The History of Business Aircraft
When you realize that there are only 500 airfields in the U.S. offering
scheduled passenger service, it is no wonder that personal and corporate flights
have become an industry in itself. Whether it is the Learjet of a shipping
magnate, media mogul with a partly owned Cessna Citation X or the tough talking
politician in his Piper Navaho, business aircraft facilitates convenience and
efficient travel to engage in and meet important business or personal
Business aircrafts come in all models, from the single-engine Cessnas and
Pipers to twin light planes and the Learjets. Post-war development has equipped
planes with the necessary radio communication and navigational capabilities to
make round-the-clock, all season business flying a reality.
Business flying first came into being in the late 1920. Open-*****pit biplanes
and Stinson, Fairchild and other enclosed cabin designs were employed, but it
was the unique Beech planes that became early pacesetters on efficient private
flying. The Beech Model 17 “Staggerwing” from 1932 was a picture of luxury and
comfort with leather and mohair fitted cabins that could seat 5 passengers. Its
cousin, the Model 18 Twin Beech from 1937, was created for the purpose of
economy business flying and could seat up to 9 passengers. Its popularity was
established with a production line spanning 32 years and over 7,000 units
The Grunman-built Gulfstream business aircraft line debuted in 1958 and was
widely acknowledged as the “Rolls Royce” of business flying, no doubt due in
part to leveraging on its twin Rolls Royce Dart turboprop engines. The
$1-million price tag of the Gulfstream I did not deter buyers and steadily
established itself in the business aviation market, while a increased
performance delivery came with the creation of the Gulfstream II in 1964.

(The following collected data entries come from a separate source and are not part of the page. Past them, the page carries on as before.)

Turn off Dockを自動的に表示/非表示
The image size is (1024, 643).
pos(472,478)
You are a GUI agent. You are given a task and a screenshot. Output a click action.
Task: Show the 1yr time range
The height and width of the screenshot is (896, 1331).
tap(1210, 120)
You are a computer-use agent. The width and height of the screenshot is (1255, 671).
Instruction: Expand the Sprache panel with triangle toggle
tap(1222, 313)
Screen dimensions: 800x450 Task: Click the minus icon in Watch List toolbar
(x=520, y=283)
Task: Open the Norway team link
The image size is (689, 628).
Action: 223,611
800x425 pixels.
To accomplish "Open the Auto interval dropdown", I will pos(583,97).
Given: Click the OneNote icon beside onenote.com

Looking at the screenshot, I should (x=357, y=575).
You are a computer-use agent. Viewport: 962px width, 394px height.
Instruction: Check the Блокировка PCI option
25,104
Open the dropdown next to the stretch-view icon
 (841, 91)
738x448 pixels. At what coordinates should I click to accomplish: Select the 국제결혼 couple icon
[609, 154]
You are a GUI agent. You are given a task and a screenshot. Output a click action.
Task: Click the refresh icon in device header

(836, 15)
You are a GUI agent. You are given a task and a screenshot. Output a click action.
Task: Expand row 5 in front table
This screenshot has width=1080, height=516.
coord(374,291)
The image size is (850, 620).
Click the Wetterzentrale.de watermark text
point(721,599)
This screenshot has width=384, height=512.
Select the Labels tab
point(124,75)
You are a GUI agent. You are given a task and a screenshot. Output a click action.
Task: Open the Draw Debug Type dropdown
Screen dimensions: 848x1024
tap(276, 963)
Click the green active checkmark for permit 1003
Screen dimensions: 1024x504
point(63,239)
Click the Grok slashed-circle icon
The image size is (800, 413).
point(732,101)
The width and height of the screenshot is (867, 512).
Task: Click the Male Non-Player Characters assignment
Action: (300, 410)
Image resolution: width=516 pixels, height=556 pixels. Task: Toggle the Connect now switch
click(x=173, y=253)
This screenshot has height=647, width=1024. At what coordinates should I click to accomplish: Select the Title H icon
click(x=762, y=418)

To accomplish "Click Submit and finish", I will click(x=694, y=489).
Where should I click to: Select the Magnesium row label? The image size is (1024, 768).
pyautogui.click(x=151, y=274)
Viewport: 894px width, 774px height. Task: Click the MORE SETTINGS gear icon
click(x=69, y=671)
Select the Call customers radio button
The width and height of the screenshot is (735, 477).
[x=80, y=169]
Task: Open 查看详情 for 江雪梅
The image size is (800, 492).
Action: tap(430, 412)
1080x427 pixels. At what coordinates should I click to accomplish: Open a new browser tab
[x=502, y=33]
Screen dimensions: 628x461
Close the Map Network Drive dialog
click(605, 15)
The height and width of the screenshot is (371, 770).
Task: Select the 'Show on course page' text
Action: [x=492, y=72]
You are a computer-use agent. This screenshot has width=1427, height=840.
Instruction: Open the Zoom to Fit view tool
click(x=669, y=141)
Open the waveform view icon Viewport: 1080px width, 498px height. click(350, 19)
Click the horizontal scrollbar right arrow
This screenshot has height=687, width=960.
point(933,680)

And who could forget the Learjet – William P. Lear Sr.’s innovation from 1963
that is now synonymous with all things business flying, an icon of luxurious
business travel. The Learjet 23 was the first mass-produced and individually
built and financed small jet aircraft, and was delivered by the Chemical and
Industrial Corporation of Cincinnati, Ohio, on October 13, 1964. March 1966 saw
the introduction of the higher performance Learjet 24 which would be the first
business aircraft to fly round the world, within 4 days. Record breaking sales
were established with the production of the Learjet 35/36 – a modified Learjet
25 with stretched turbofans. The Learjet 36 saw a 1976 global goodwill trip
piloted by world famous golfer Arnold Palmer.
The Piper PA-31 Navaho entered the business aviation market in 1964, staking its
claim on the twin-engine quarters. It came in three versions that catered for
various needs in seating capacity and arrangements, outfitted with user-friendly
cabin features including the ability to carry luggage in the engine nacelles.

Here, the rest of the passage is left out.